This appeal could be decided on the ground that the judgment which was entered dismissing the actions was requested by the plaintiffs and therefore under sec. 270.39, Stats., they have no standing on appeal. See Fox v. Kaminsky (1942), 239 Wis. 559, 2 N. W. (2d) 199; First Wisconsin Trust Co. v. Schmidt (1921), 173 Wis. 477, 180 N. W. 832; Ferry v. State (1954), 266 Wis. 508, 63 N. W. (2d) 741. It is clear from' the record the plaintiffs moved after verdict to amend their complaint to conform to the proof in the case against the Hersh Construction & Engineering Company and to enter a judgment dismissing the complaints in these cases on their merits. However, the trial court in its decision on motions after verdict stated that it granted the- motion of the defendant insurance companies in these cases for a judgment dismissing the complaints and the order so states. On this state *523of the record we prefer not to place the disposition of the appeal on this ground but to consider the merits of the substantive issues raised.

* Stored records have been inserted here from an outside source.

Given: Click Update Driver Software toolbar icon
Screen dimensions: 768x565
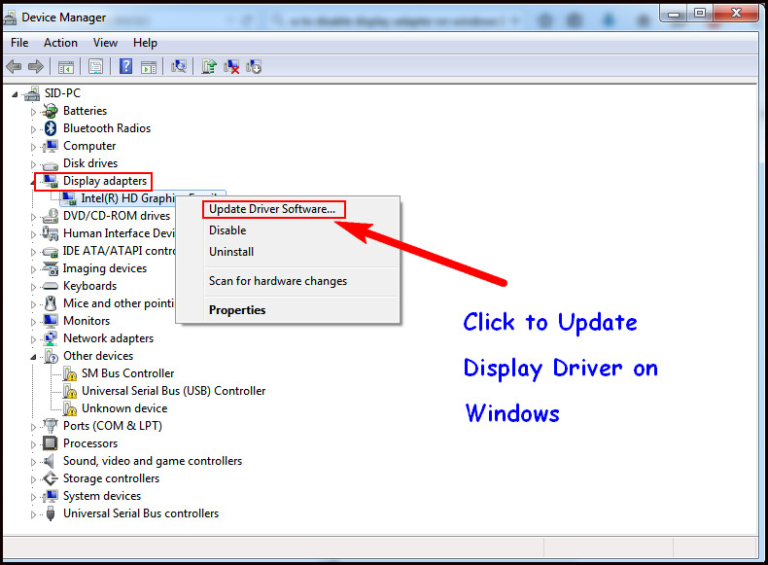Looking at the screenshot, I should coord(209,66).
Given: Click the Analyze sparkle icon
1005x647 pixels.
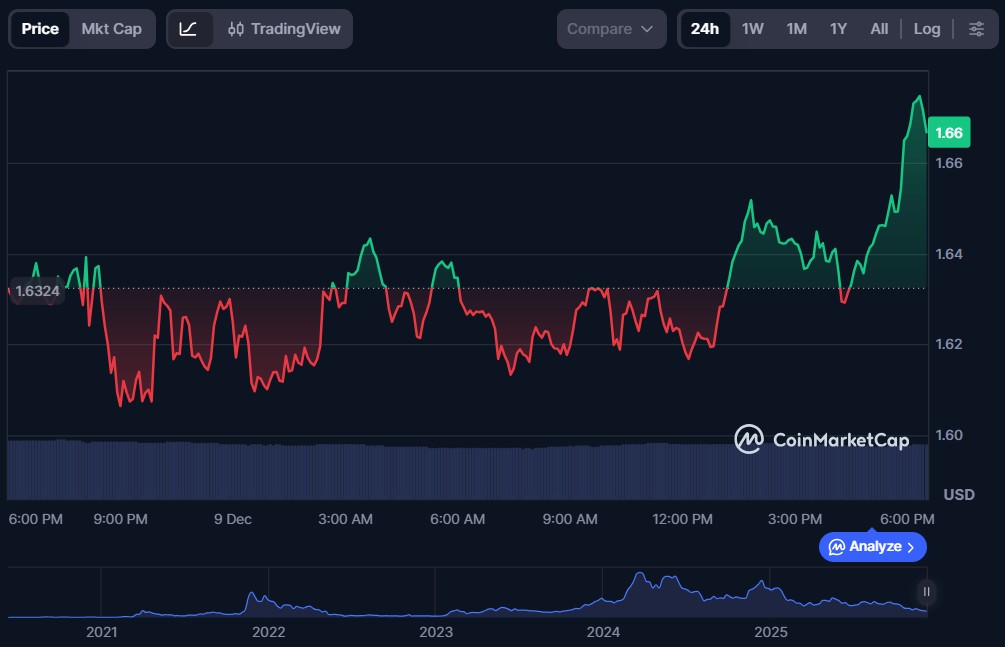Looking at the screenshot, I should click(837, 547).
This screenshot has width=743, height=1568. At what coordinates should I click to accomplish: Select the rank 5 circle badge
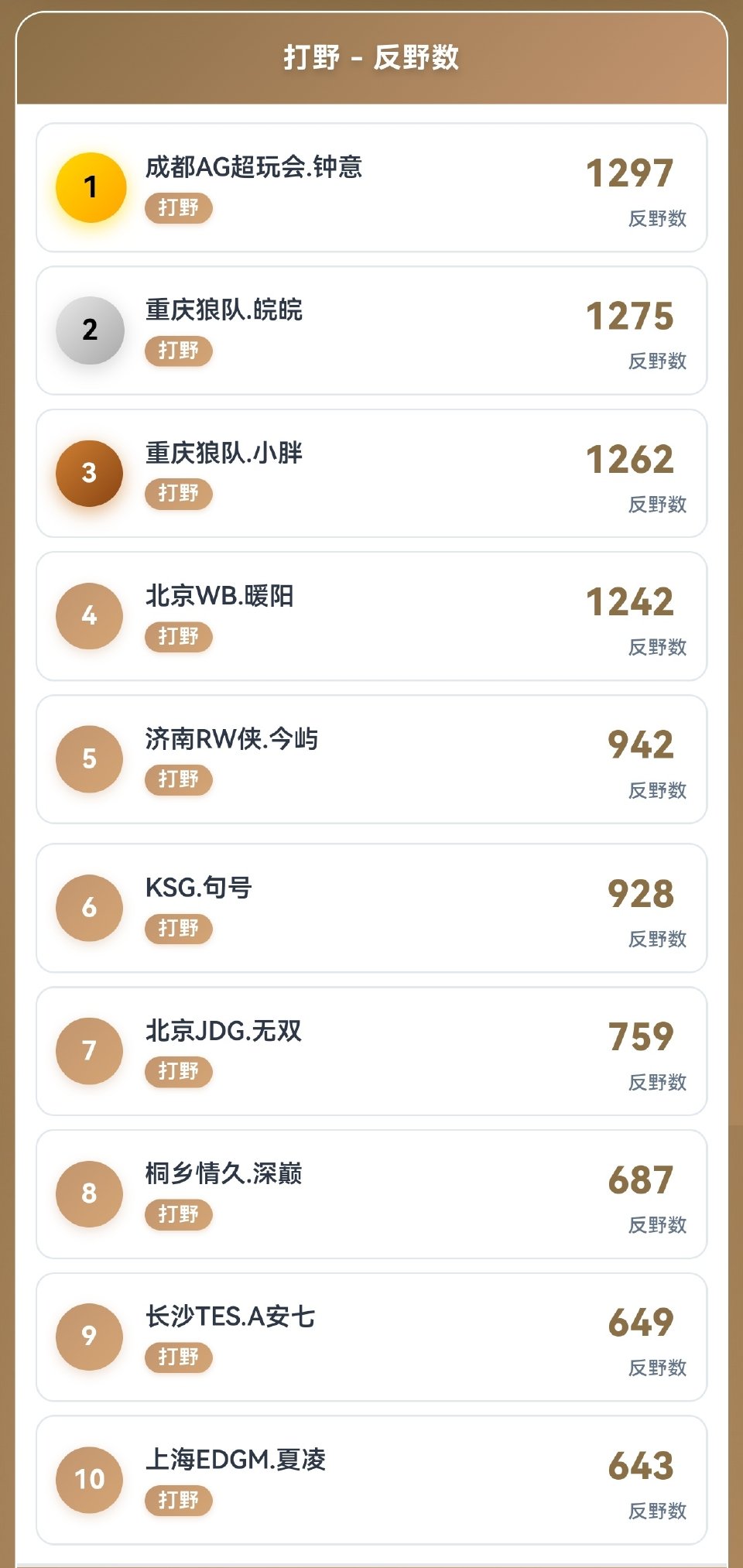(x=90, y=759)
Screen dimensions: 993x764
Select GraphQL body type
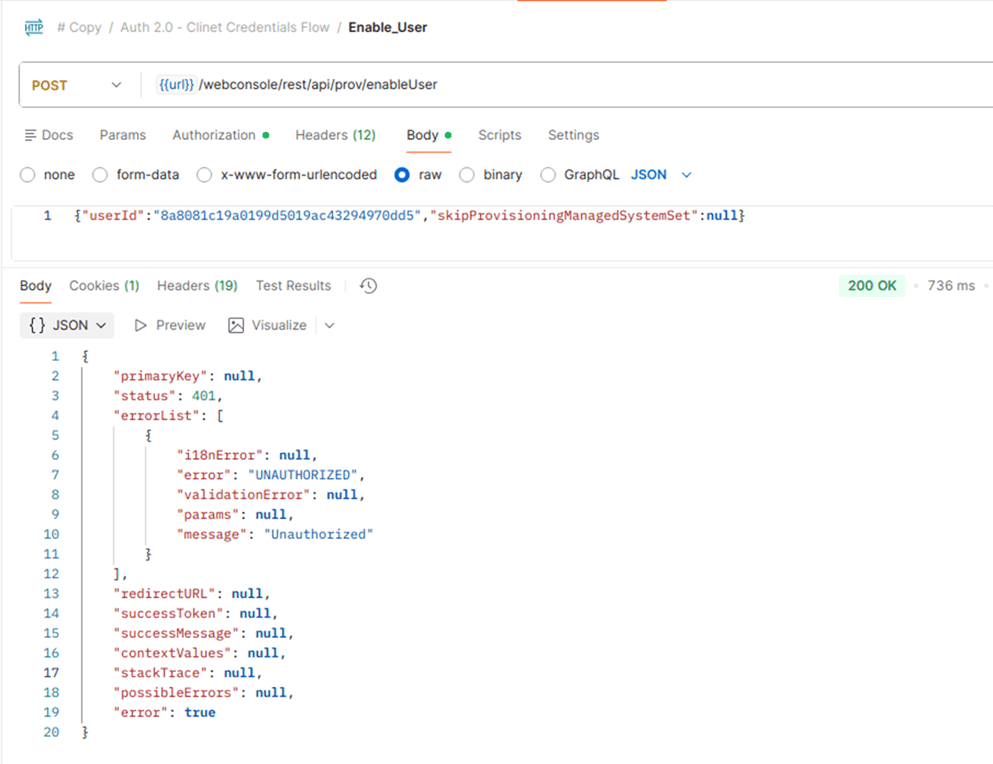tap(548, 175)
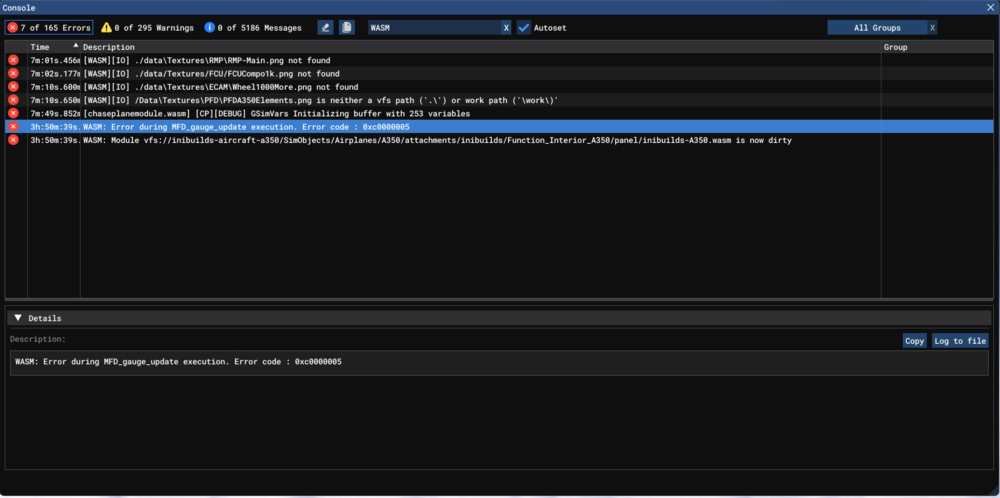Disable the Autoset checkbox

(x=524, y=28)
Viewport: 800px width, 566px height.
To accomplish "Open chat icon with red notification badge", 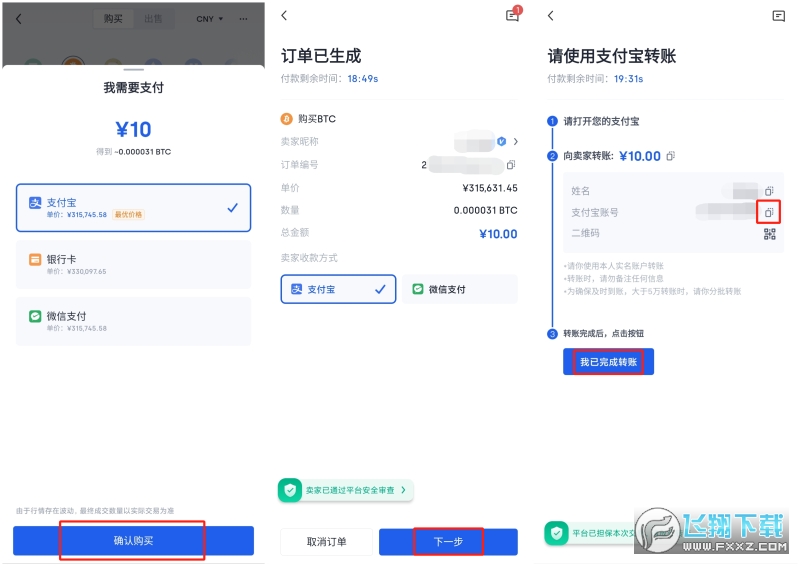I will click(513, 16).
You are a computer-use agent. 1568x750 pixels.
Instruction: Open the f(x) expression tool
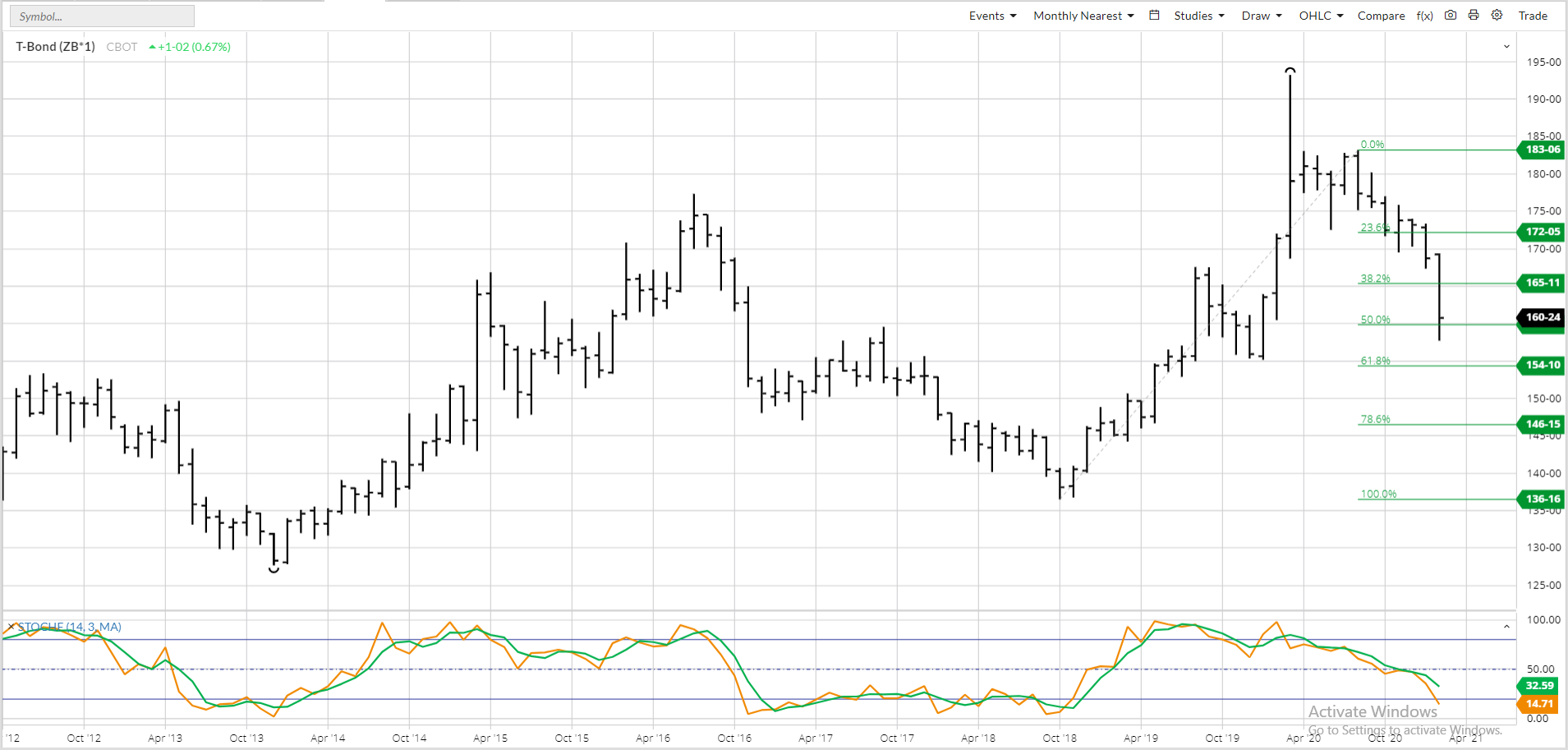point(1425,16)
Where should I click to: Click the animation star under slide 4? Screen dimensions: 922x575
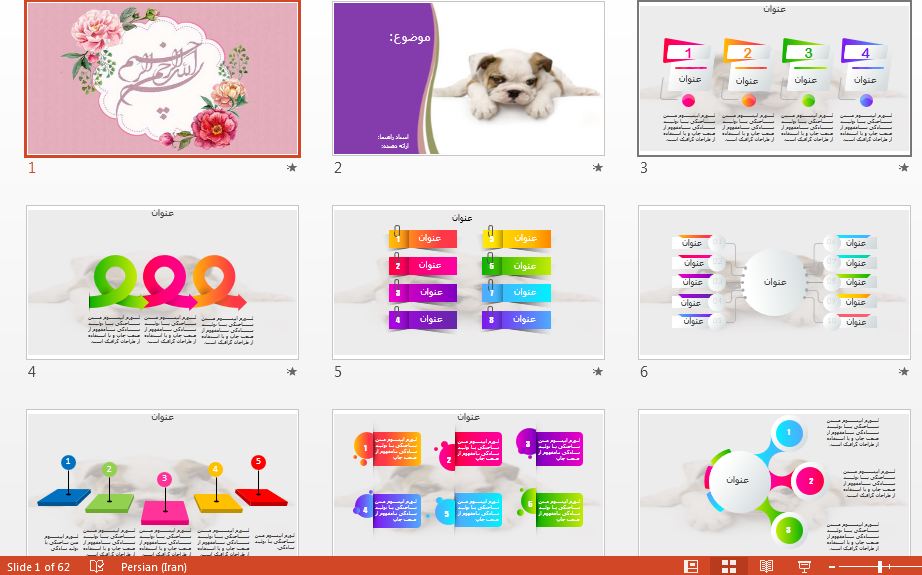coord(292,371)
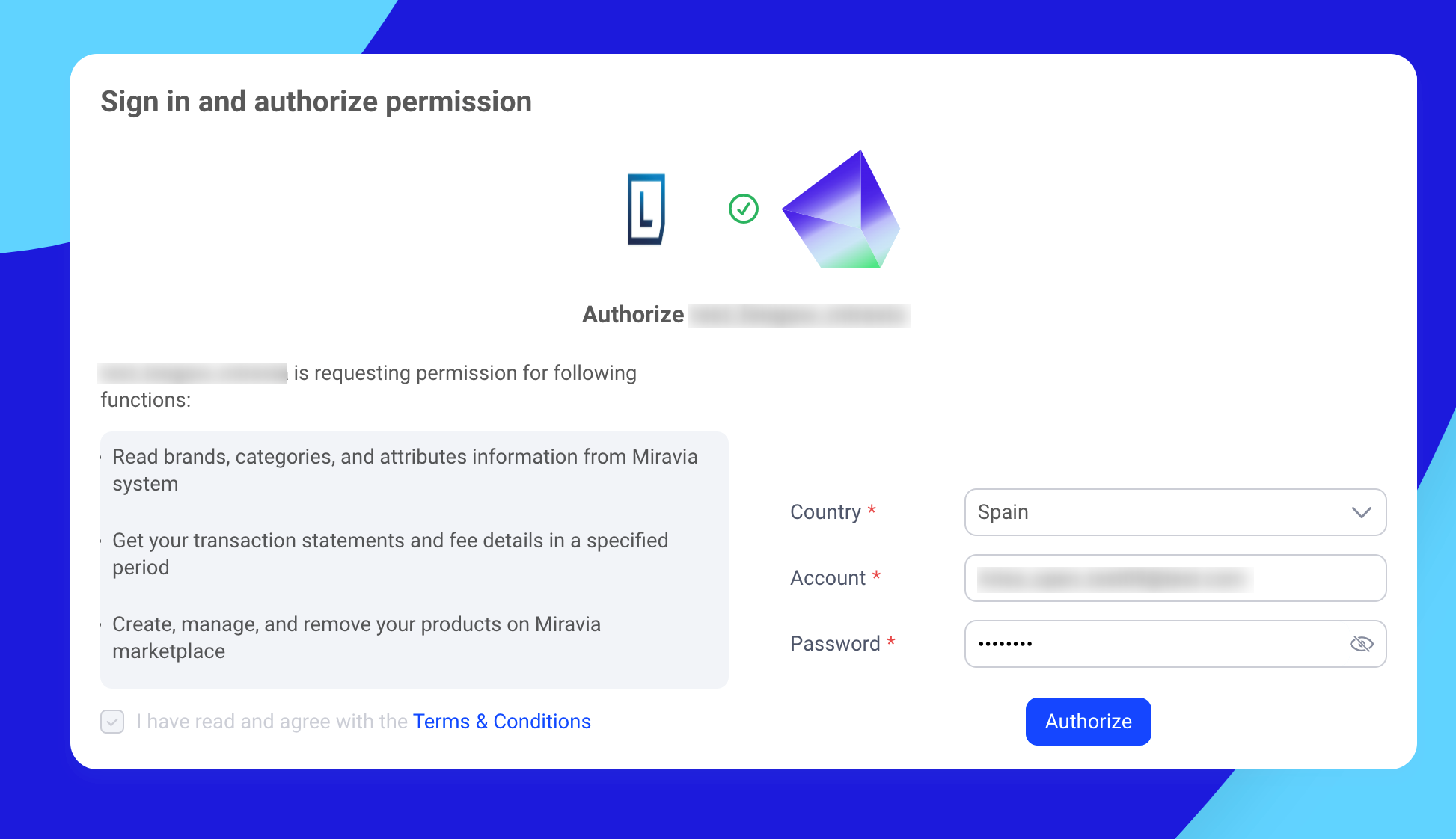This screenshot has height=839, width=1456.
Task: Click the Account field label
Action: pyautogui.click(x=828, y=578)
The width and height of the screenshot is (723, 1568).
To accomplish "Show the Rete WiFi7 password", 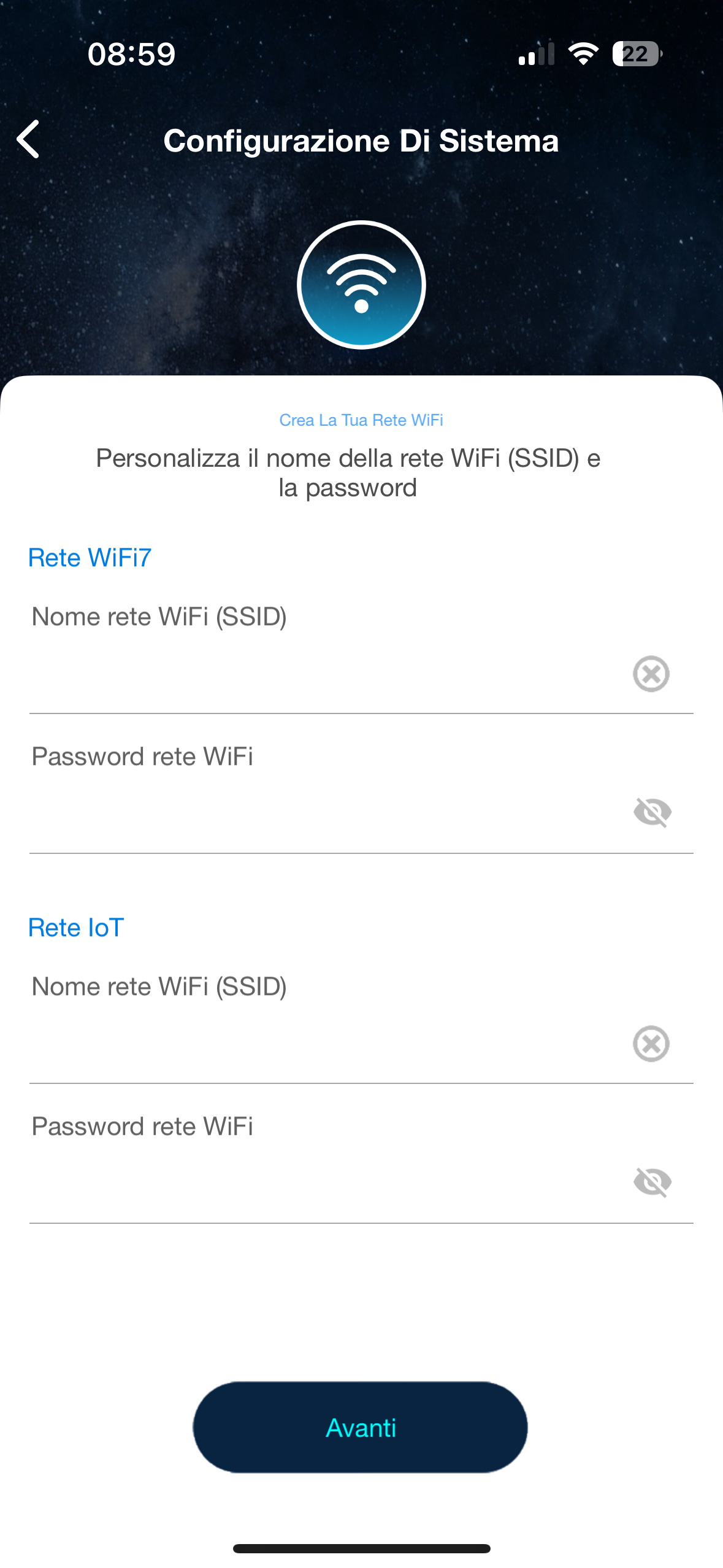I will pyautogui.click(x=652, y=812).
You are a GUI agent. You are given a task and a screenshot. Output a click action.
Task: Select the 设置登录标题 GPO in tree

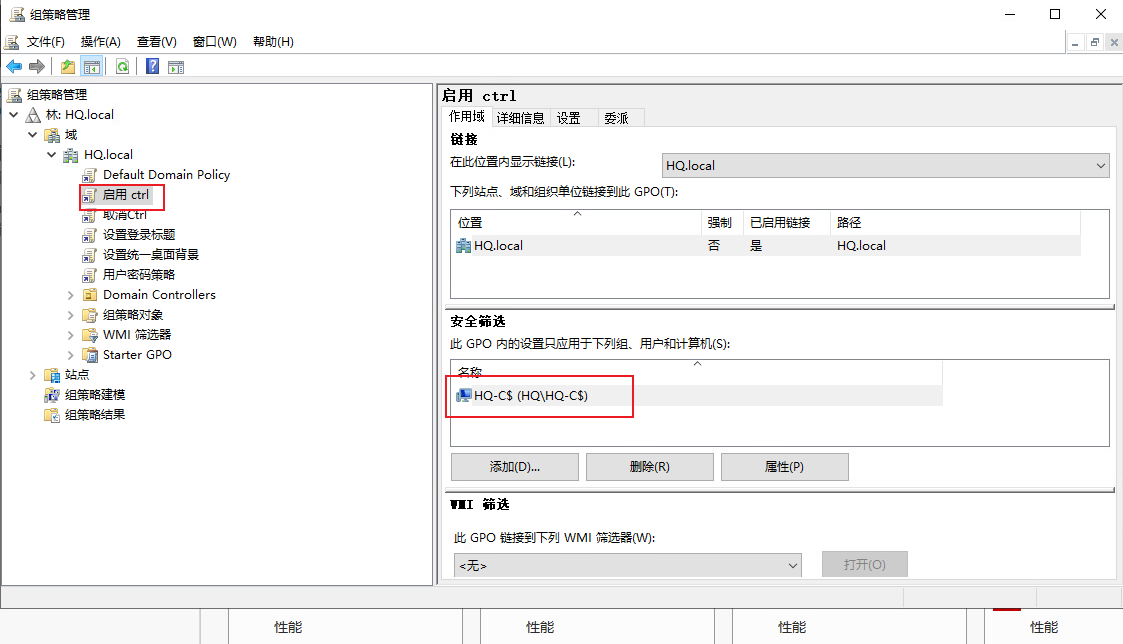139,235
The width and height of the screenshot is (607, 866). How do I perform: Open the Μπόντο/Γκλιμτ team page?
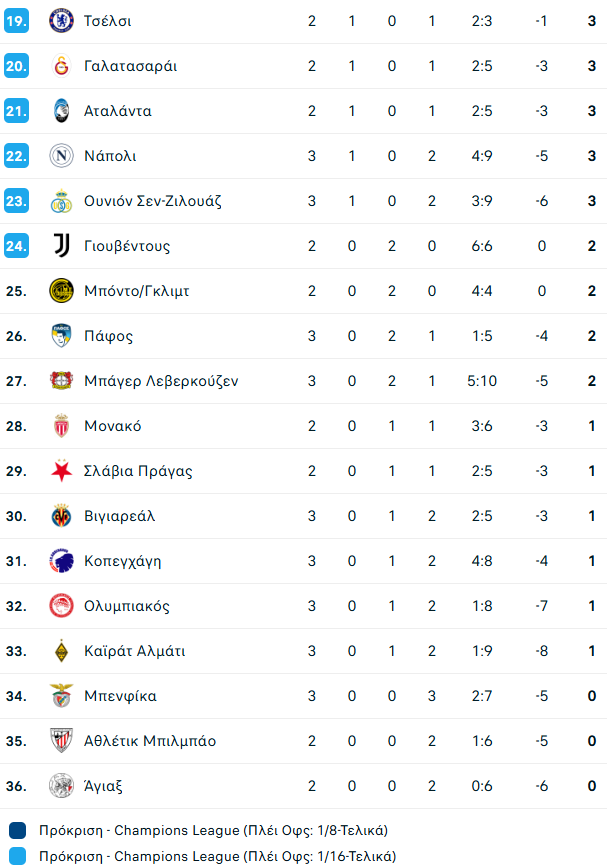[x=136, y=291]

Plaintiffs argue that these cases involving insurance policies should not have been consolidated with the negligence case against Chapman, Hersh, and Saltzmann. The plaintiffs as a matter of right are not entitled to have this question reviewed because they failed to move for a new trial on such ground. Presser v. Siesel Construction Co. (1963), 19 Wis. (2d) 54, 119 N. W. (2d) 405; Clements v. Mutual Service Casualty Ins. Co. (1961), 13 Wis. (2d) 549, 109 N. W. (2d) 98; Michalski v. Wagner (1960), 9 Wis. (2d) 22, 100 N. W. (2d) 354; Wells v. Dairyland Mut. Ins. Co. (1957), 274 Wis. 505, 80 N. W. (2d) 380. We point out, however, the consolidation of cases for the purpose of trial rests largely in the discretion of the trial court and is usually granted in the administration of justice when no prejudice will result from trying the several cases together. Keplin v. Hardware Mut. Casualty Co. (1964), 24 Wis. (2d) 319, 129 N. W. (2d) 321, 130 N. W. (2d) 3; Freuen v. Brenner (1962), 16 Wis. (2d) 445, 114 N. W. (2d) 782; Braun v. Wisconsin Electric Power Co. (1959), 6 Wis. (2d) 262, 94 N. W. (2d) 593. In these cases the same facts which gave rise to a question of negligence in the one and of insurance liability in the others were the same. The cases were not merged together in one case but were only tried together, each keeping its own distinctive characteristics and its own separate judgment.
The plaintiffs contend they were prejudiced because the consolidation of the cases confused the concepts of contract and tort and only a question concerning negligence was submitted. This would be true if the jury were not properly instructed. The plaintiffs requested a separate inquiry of the jury on whether the front-end loader struck the wall of the *524plaintiffs’ building, which was refused. This denial would have been error if these cases had been tried separately from the negligence case, as that was the only issue in these cases. However, the jury was instructed under the inquiry of Saltz-mann’s negligence that it could find Saltzmann negligent only if his front-end loader struck the wall. With these instructions the negligence question was not confusing in its dual purpose of also determining the contract issue. The jury’s finding that Saltzmann was not negligent under the instructions given can only mean that Saltzmann’s front-end loader did not strike the plaintiffs’ wall.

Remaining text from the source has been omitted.